CLRM-15 TRIAL IN PROGRESS: A PHASE 1B/2 STUDY OF GB5121, A NOVEL, HIGHLY SELECTIVE, POTENT, AND CNS-PENETRANT INHIBITOR OF BRUTON’S TYROSINE KINASE (BTKI) FOR RELAPSED/REFRACTORY PRIMARY/SECONDARY CNS LYMPHOMA (R/R PCNSL/SCNSL) AND PRIMARY VITREORETINAL LYMPHOMA (PVRL)

Abstract

BTK plays an important role in B cell receptor and Toll-like receptor signaling pathways, which are constitutively active in primary CNS lymphomas, and hence represents an excellent therapeutic target. Ibrutinib, a first-generation BTKi, was evaluated in phase 1/2 trials for R/R PCNSL, SCNSL, and PVRL, showing limited survival benefit. GB5121 is a novel, orally available, covalent BTKi with superior specificity, CNS penetration, and CNS target occupancy in preclinical testing versus other BTKis including ibrutinib. GB5121 is well-suited for evaluation in CNS lymphoma.
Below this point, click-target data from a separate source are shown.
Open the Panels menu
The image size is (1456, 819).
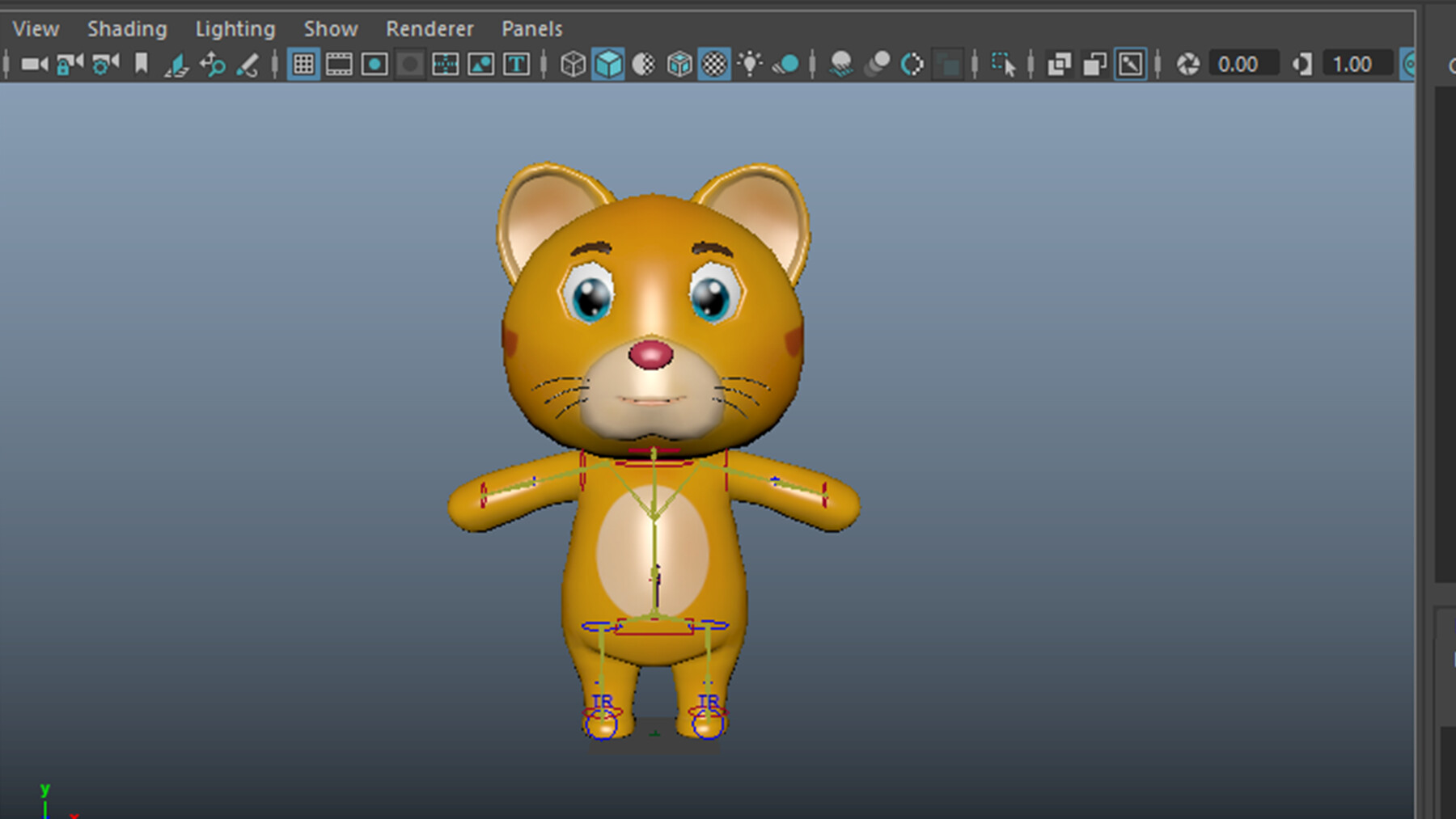[x=531, y=28]
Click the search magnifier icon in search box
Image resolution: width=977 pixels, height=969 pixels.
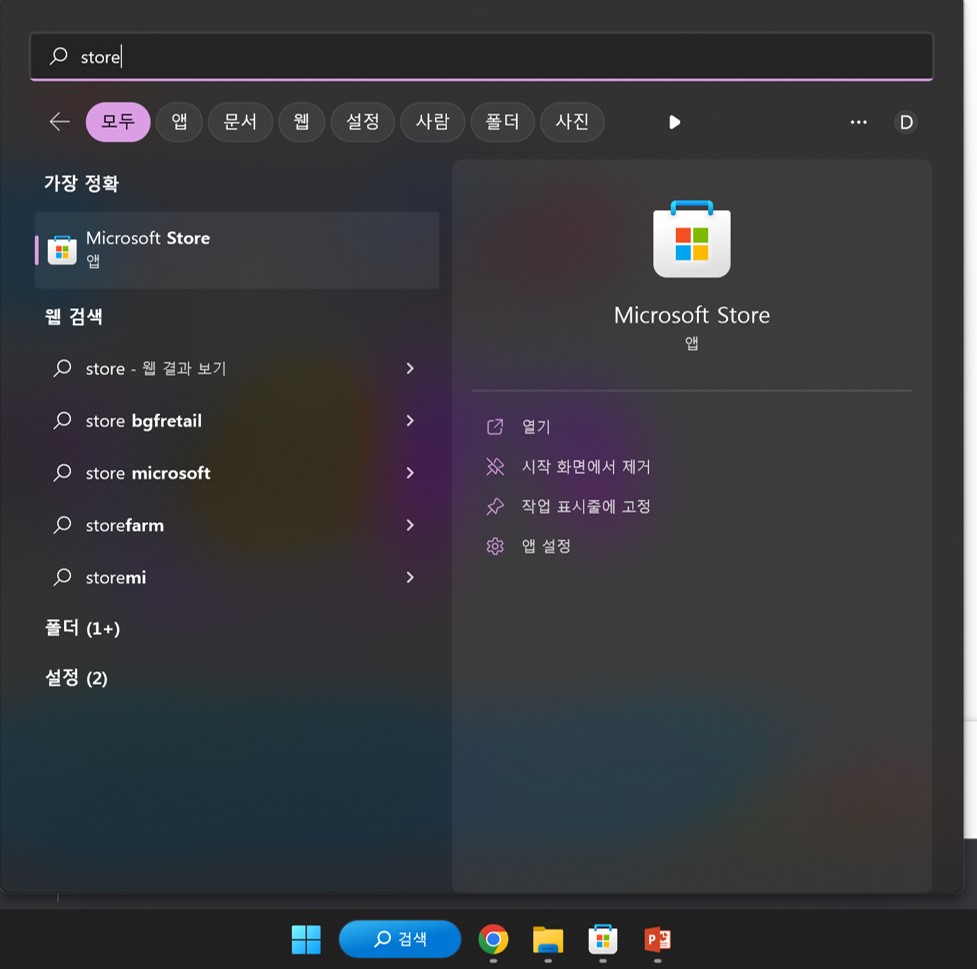coord(59,57)
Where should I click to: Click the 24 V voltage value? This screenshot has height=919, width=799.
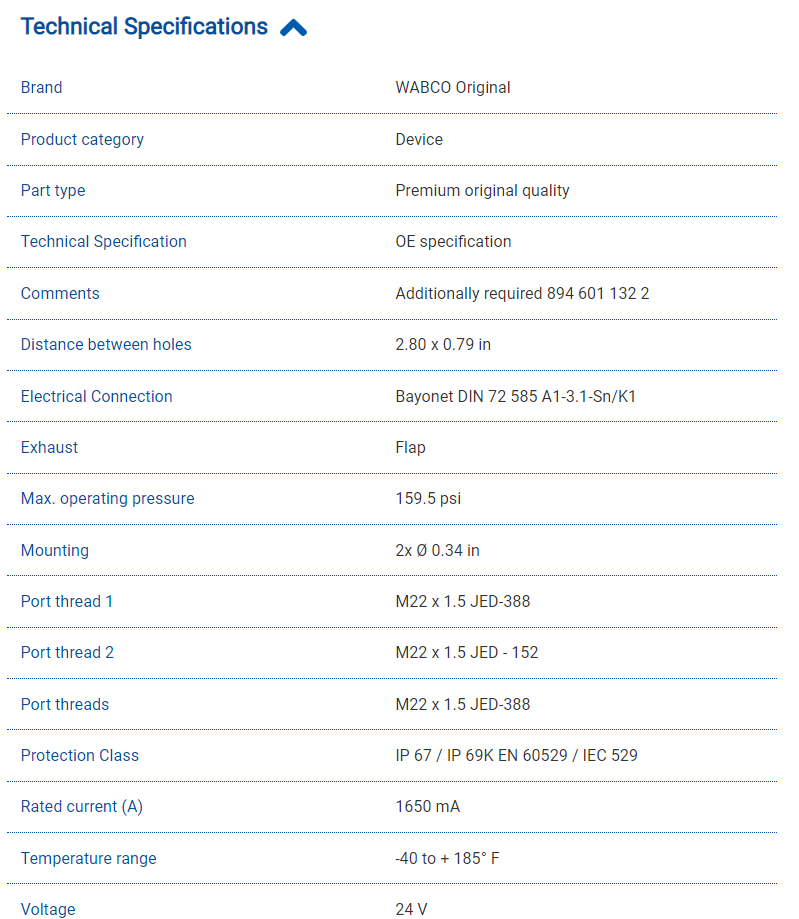tap(411, 910)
This is a phase 1b/2 open-label study of GB5121 in adults with R/R PCNSL, isolated SCNSL or PVRL and will be conducted in three parts: phase 1b dose-escalation, expansion, and phase 2. Eligibility criteria for phase 1b dose-escalation and expansion (N≈30 for each) include age ≥18 years, ECOG≤2, R/R PCNSL, R/R SCNSL with CNS-only relapse, or R/R PVRL. Patients with newly diagnosed PCNSL who cannot tolerate standard high-dose methotrexate-based therapies are also eligible. Patients with prior allogeneic stem cell transplant are excluded. A Bayesian optimal interval design will be employed to perform dose escalation to determine the recommended phase 2 dose (RP2D). In the absence of dose-limiting toxicity (DLT), dose levels will increase sequentially according to a modified Fibonacci approach. Safety, tolerability, PK/PD, DLT, maximum tolerated dose, and preliminary therapeutic activity will be assessed to determine the optimal biological dose informing the RP2D. Phase 1b expansion will further explore therapeutic activity and characterize safety and tolerability of GB5121 at the RP2D. Phase 2 will initiate following RP2D determination. This is a single-arm, open-label study to investigate GB5121 safety and efficacy in patients with R/R PCNSL. Adverse events will be graded per CTCAE v5.0. Clinical response will be determined using International Primary CNS Lymphoma Collaborative Group criteria. Progression-free and overall survival will be evaluated. Enrollment begins May 2022 (NCT05242146).